The terror organization once led by Osama bin Laden is “dead in the terms of its ability to do anything close to 9/11,” Bergen maintained. “Al Qaeda is now defeated, incapable of its central goal” of mounting attacks against America.
The experts quibbled over the definition of al Qaeda.
Those on the left argued that al Qaeda is a centralized group primarily concerned with attacking major sites in America and the West. FDD experts, however, said that al Qaeda is as much a philosophy as a terror organization, with small, affiliated networks operating across the globe.
America should be the “main concern,” NAF’s Bergen stated, “not other people’s national security.” The Twin Tower attacks were “misunderstood at the time. It was seen as the beginning of something, but was actually the end of something.”
Just because groups claiming to be affiliated with al Qaeda are “striking in Libya and other places, [that does not] mean they’re al Qaeda affiliates,” retired Col.
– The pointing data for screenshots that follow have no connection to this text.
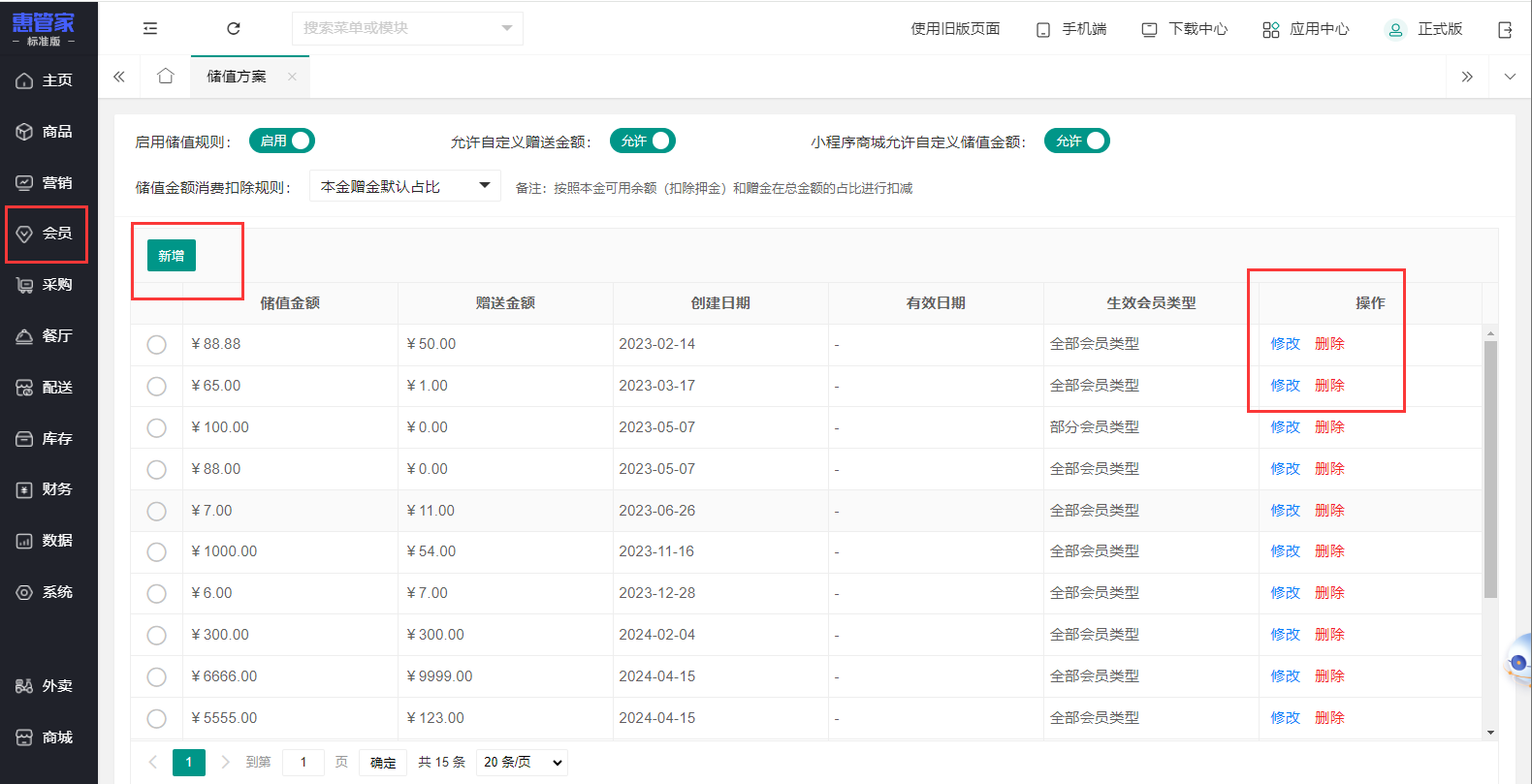
Task: Go to the home tab icon
Action: point(166,77)
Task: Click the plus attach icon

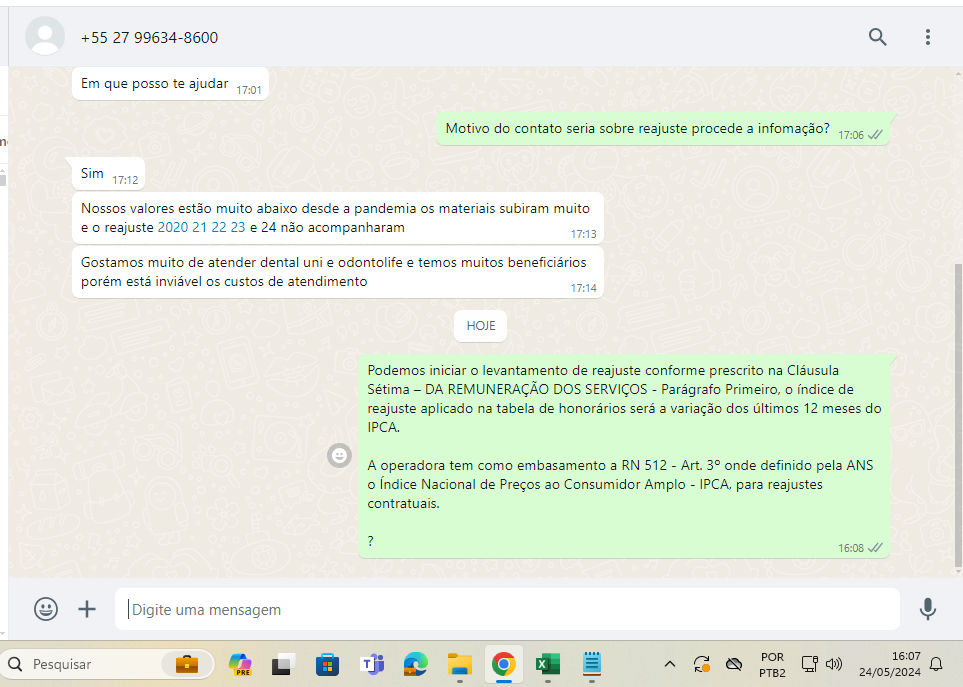Action: [87, 609]
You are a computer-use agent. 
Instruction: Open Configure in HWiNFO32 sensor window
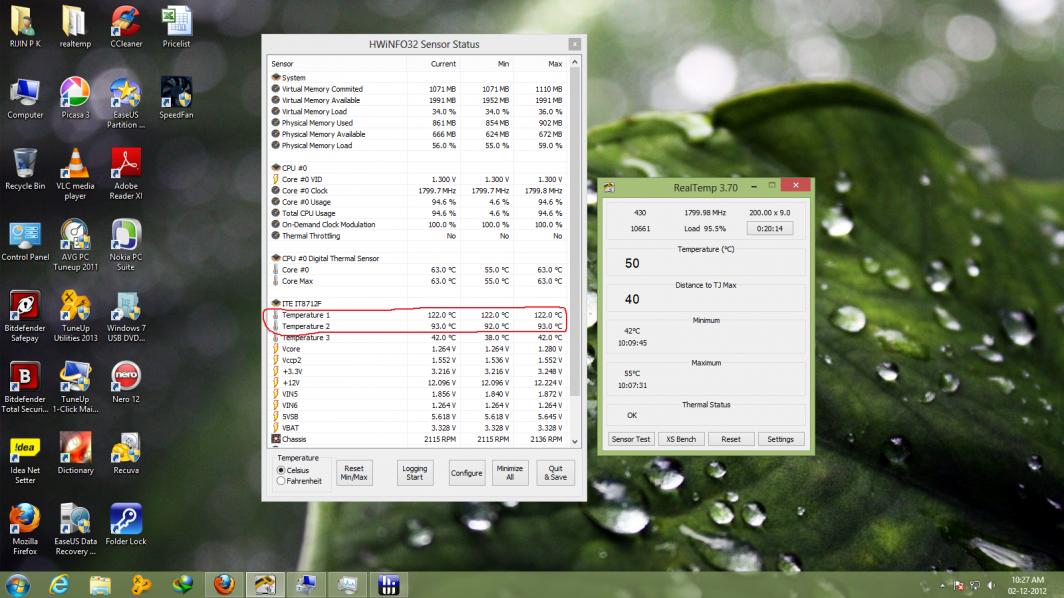coord(466,473)
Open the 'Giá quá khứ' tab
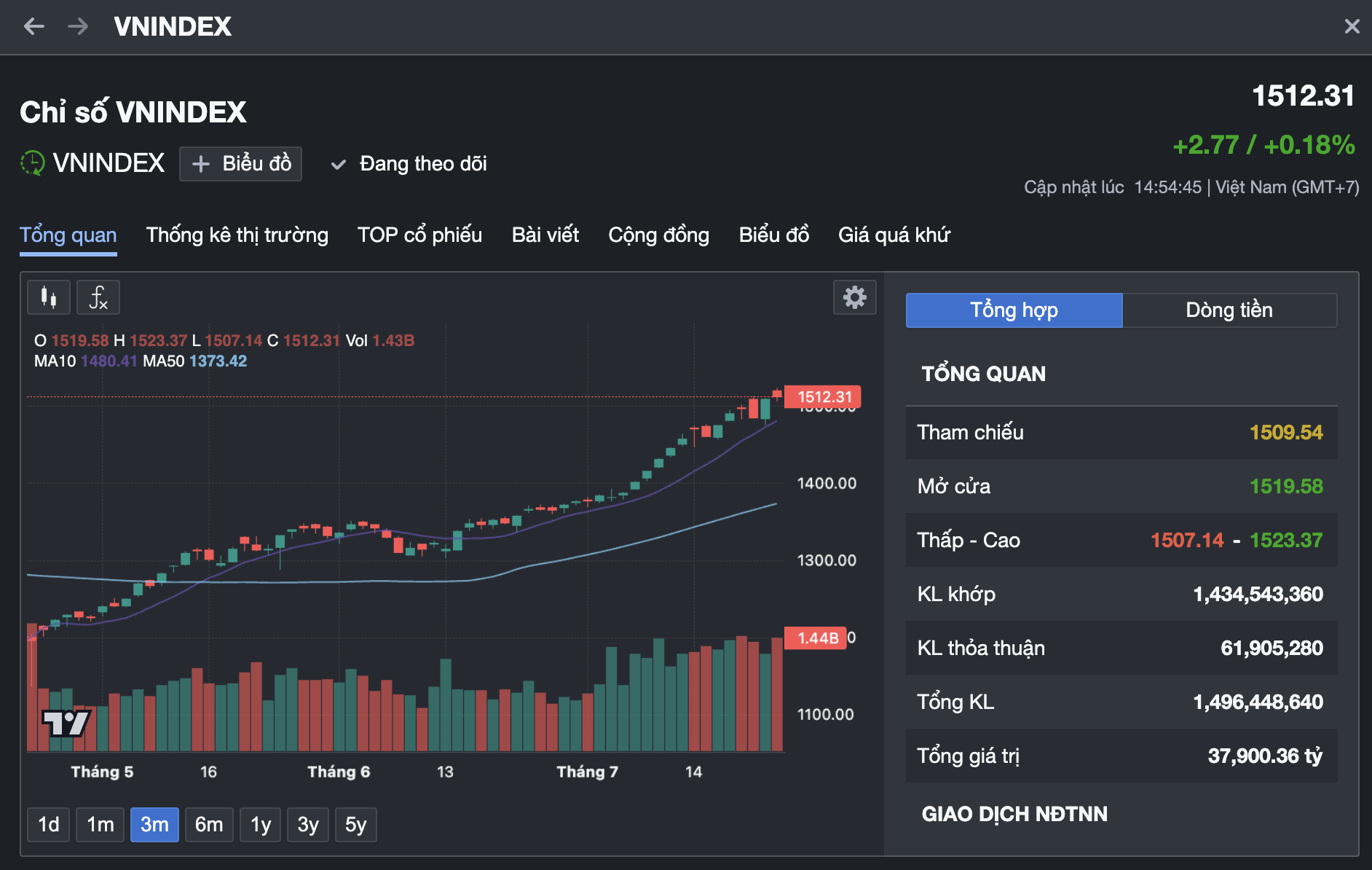The height and width of the screenshot is (870, 1372). click(894, 235)
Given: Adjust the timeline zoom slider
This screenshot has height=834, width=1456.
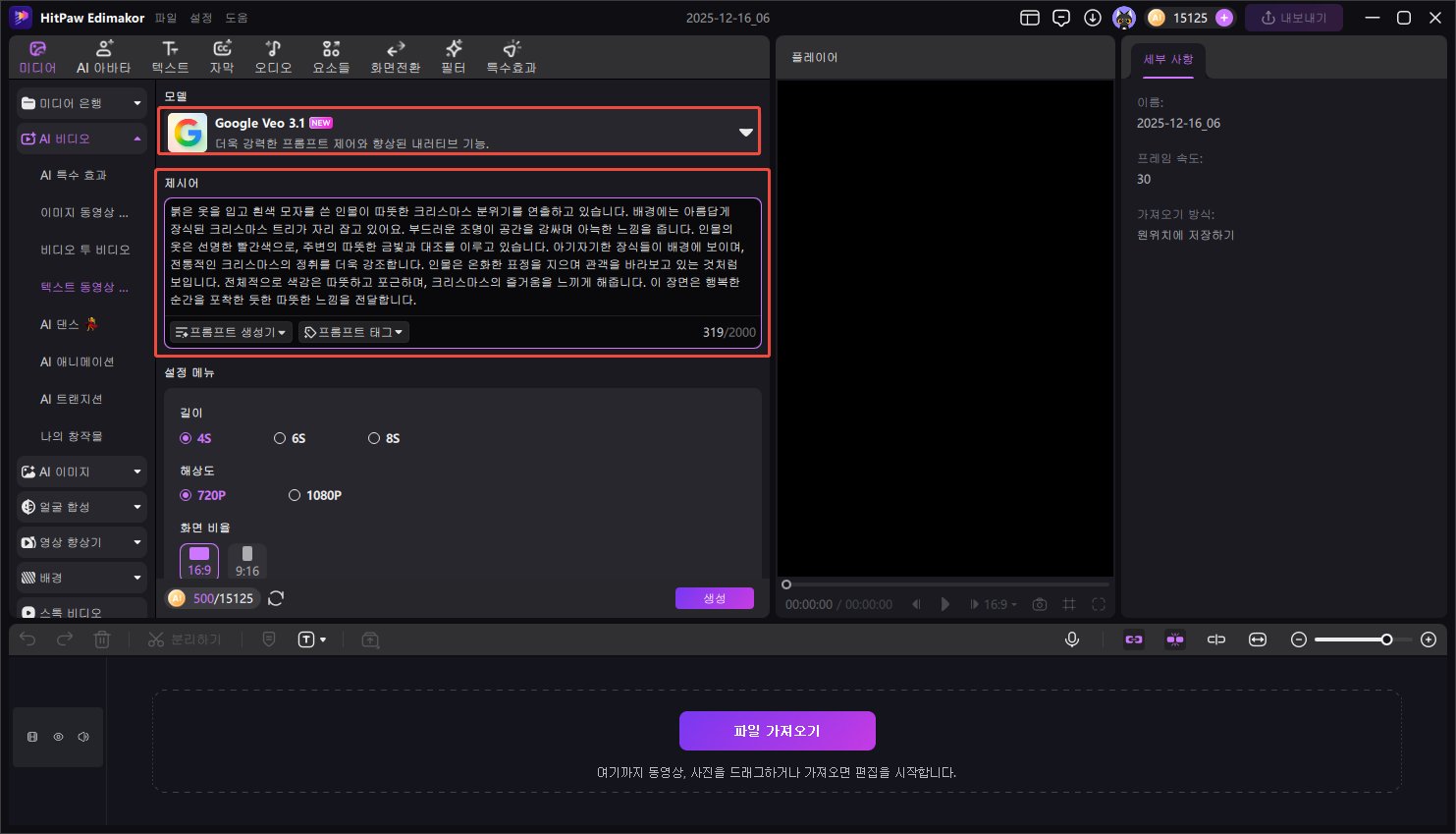Looking at the screenshot, I should [1385, 639].
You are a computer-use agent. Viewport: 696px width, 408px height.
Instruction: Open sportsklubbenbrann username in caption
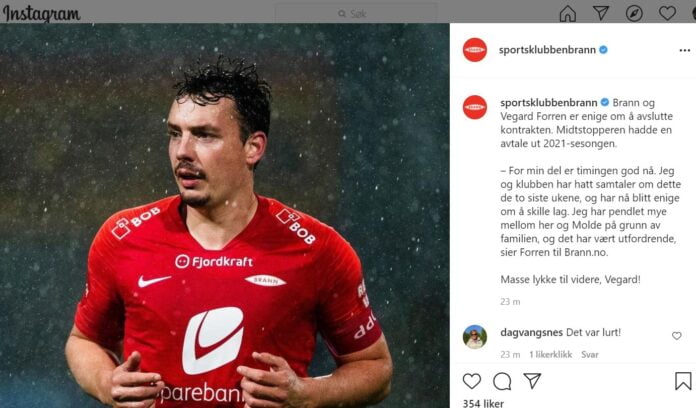coord(549,103)
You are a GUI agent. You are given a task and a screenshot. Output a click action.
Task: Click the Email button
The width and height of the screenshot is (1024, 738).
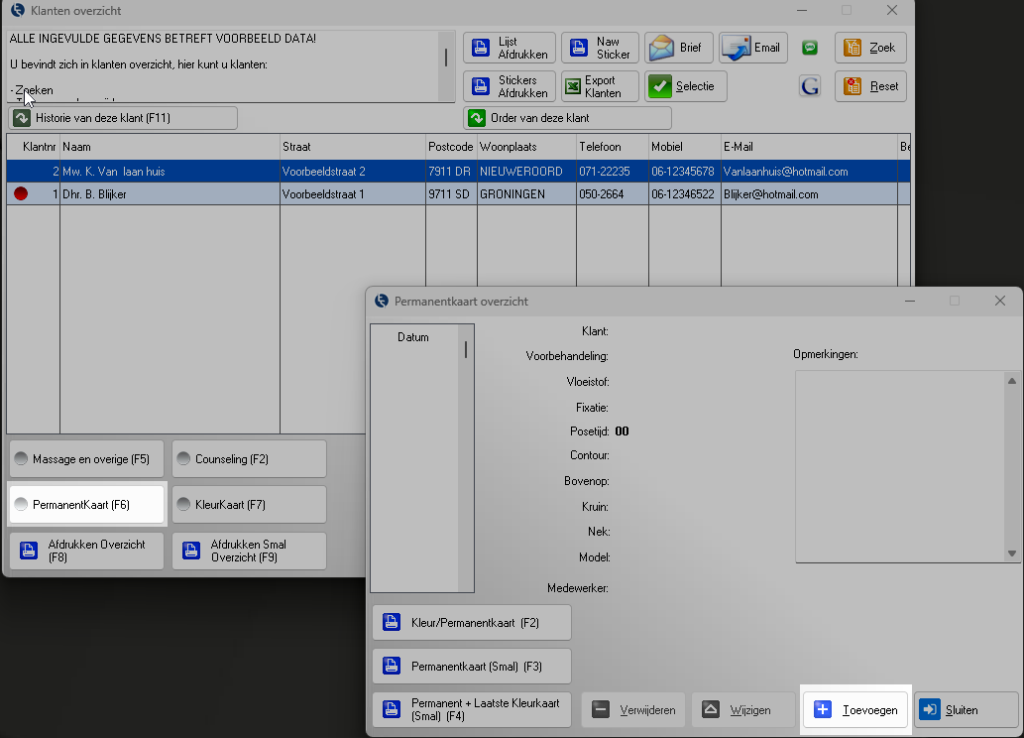click(x=753, y=48)
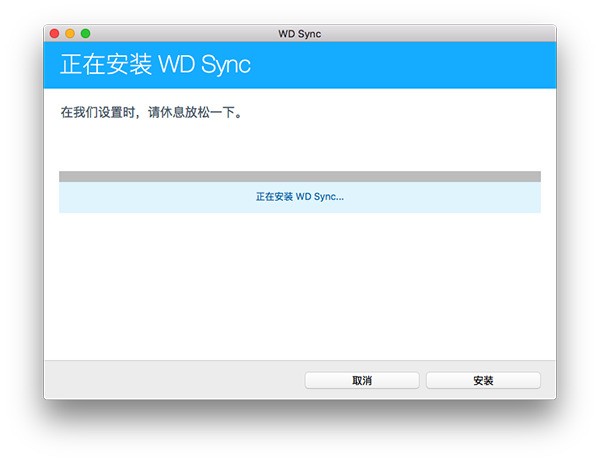The height and width of the screenshot is (462, 600).
Task: Click the light blue status panel left of the text
Action: point(150,197)

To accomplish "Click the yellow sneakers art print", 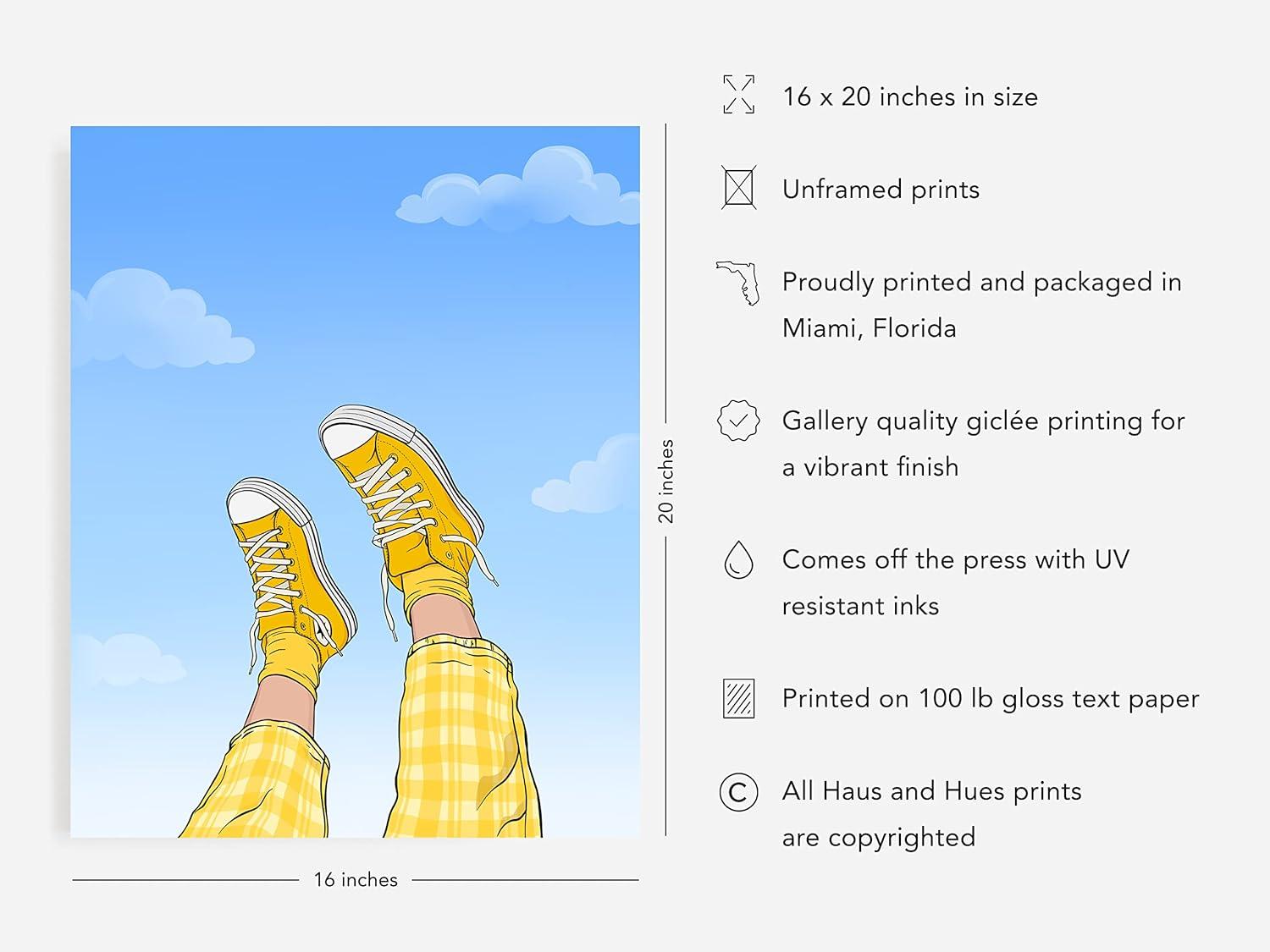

Thomas Lynch, a distinguished research fellow at National Defense University, told attendees. “I suggest we take a different look, a more critical look, and not give credence to the proposition that al Qaeda still exists as a core.”
Refuting Bergen’s argument that dogs and “bathtubs” kill more Americans than terrorists, FDD’s Roggio said, “Dogs and bathtubs don’t plan to kill Americans, and al Qaeda has.”
With evidence that al Qaeda is increasing its activities in North Africa, Egypt, Libya, Iraq, and Syria, the group poses a “threat to entire region,” argued Thomas Joscelyn, a senior FDD fellow. “In some ways al Qaeda’s brand has been hurt, … but we can't just blasé say it’s over and not worry about it.”